Le Pr Christian Perronne se pose en fer de lance des malades et leurs associations. Ses arguments reposent sur les avancées scientifiques et cliniques présentées dans divers pays, notamment aux USA. Il met en avant les dispositions prises dans ce pays pour mieux lutter contre la méconnaissance de la maladie : guidelines de l’IDSA obsolètes et donc retirées par les Autorités de Santé américaines au profit des guidelines de l’ILADS ; notification du CDC en août 2013 confirmant un nombre de malade 10 fois supérieur à celui estimé jusqu’alors ; prise en charge des frais de soins liés à la chronicité par les mutuelles des malades  dans l’Etat du Massachusetts. La France semble à nouveau en retard dans l’actualisation de ses données scientifiques.
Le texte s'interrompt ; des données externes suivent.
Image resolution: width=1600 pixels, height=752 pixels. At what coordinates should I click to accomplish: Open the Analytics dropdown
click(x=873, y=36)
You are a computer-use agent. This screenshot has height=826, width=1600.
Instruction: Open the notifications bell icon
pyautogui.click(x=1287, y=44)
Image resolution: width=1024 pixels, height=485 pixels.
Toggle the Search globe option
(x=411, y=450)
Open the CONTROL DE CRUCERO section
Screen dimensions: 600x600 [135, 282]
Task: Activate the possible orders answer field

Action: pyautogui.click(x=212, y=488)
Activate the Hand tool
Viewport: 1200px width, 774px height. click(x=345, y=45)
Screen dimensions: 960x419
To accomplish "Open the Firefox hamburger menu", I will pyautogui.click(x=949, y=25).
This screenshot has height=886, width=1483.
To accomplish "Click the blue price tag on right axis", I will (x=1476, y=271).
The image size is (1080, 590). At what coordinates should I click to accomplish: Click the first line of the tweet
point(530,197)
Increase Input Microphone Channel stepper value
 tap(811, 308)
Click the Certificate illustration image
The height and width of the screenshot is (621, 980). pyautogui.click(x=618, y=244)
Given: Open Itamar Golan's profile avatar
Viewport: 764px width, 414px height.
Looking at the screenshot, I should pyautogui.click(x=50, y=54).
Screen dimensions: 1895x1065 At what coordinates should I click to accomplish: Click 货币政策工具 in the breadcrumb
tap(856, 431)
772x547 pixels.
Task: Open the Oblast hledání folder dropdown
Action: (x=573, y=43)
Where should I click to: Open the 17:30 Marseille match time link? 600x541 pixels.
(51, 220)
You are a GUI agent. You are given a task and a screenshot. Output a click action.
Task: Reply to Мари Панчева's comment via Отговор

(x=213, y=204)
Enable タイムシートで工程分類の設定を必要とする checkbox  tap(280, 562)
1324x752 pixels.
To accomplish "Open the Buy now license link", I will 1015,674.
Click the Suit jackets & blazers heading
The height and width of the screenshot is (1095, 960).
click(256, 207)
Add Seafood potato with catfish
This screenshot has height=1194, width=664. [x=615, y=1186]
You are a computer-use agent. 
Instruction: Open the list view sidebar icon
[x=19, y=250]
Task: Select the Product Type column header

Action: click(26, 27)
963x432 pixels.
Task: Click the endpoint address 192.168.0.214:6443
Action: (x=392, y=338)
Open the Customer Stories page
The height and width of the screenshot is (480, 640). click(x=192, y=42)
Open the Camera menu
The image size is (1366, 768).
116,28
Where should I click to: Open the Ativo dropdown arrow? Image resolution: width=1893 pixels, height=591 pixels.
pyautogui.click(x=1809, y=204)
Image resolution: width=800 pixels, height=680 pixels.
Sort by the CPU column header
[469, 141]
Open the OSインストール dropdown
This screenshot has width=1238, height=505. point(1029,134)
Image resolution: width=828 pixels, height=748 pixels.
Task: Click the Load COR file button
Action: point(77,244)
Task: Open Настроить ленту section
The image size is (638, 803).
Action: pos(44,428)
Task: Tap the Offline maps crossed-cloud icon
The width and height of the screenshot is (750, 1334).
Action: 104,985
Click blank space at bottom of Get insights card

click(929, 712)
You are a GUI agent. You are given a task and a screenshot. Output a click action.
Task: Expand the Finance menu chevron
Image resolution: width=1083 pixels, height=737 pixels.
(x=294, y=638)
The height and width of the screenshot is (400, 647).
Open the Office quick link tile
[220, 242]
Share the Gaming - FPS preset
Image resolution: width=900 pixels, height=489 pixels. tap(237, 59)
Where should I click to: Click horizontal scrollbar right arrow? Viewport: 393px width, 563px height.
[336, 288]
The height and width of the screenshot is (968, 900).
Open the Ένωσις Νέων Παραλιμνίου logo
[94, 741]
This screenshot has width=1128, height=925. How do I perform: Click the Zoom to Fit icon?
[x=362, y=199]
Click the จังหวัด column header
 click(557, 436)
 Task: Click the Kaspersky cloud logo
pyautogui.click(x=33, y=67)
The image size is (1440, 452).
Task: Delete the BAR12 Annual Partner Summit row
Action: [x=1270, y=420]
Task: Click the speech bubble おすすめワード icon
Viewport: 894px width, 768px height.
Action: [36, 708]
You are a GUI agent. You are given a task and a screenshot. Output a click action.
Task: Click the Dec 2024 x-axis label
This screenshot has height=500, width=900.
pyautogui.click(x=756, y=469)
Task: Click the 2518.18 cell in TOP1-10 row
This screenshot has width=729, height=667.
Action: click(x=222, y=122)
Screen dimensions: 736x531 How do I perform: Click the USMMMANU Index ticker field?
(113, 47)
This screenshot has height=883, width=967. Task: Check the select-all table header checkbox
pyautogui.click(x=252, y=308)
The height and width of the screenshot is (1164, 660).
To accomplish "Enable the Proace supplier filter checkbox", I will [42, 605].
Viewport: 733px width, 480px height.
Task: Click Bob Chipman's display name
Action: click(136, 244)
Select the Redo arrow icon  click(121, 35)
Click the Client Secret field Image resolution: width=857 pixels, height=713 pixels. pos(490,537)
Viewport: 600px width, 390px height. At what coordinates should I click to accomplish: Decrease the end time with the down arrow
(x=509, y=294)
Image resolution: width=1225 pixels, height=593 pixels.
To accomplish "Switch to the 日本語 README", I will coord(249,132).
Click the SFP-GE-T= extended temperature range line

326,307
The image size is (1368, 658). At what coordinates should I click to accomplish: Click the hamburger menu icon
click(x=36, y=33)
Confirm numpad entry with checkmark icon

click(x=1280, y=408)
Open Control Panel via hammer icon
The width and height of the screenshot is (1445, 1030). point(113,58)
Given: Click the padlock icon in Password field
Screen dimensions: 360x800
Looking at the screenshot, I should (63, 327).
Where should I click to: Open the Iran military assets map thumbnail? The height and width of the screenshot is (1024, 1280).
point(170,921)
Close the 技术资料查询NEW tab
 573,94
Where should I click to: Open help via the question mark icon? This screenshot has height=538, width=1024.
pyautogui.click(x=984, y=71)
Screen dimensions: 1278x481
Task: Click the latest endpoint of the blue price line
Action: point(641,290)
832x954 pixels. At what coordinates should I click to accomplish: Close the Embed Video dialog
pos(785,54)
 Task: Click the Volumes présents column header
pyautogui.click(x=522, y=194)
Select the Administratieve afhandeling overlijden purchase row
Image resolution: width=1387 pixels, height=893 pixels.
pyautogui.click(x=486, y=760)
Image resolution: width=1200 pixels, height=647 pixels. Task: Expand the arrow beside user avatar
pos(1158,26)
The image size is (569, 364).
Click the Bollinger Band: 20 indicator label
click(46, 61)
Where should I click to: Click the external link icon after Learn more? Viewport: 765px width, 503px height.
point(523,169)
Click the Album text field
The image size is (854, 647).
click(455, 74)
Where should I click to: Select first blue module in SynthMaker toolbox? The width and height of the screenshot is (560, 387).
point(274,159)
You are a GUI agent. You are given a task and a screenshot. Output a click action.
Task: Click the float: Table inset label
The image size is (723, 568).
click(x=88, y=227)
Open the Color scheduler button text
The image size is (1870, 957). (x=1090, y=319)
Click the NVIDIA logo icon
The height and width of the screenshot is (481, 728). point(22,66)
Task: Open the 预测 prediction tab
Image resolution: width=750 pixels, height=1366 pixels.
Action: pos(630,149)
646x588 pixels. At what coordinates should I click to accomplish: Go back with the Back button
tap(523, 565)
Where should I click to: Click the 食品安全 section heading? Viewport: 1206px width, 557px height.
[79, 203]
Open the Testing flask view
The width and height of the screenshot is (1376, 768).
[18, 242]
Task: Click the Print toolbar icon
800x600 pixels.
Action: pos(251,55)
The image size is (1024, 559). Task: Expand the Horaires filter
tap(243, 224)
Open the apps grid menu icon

Le Lyme chronique est « une mauvaise réponse » aux patients. « Il faut éliminer un autre diagnostic par un examen clinique complet et une exploration appropriée », dit l’Académie, qui admet qu’il convient désormais de développer la recherche notamment sur les sérodiagnostics.

Mon point de vue

Je ne pense pas que la ML soit une « problématique de pays riches ». C’est un vrai problème de santé publique, qui se développe dans un contexte environnemental désormais très toxique. Et c’est sans doute là que se trouve la clef du problème. Toutefois il ne faut pas céder à la panique entretenue cette année par les médias mais au contraire continuer à explorer d’autres pistes qui pourraient expliquer pourquoi cette maladie, tout comme les autres maladies infectieuses émergentes, explose désormais de façon inquiétante.

La confrontation à l’Académie de Médecine me semble biaisée et de mauvais augure pour les suites à donner au plan d’action national annoncé par le Ministère de la Santé, le 29 septembre 2016.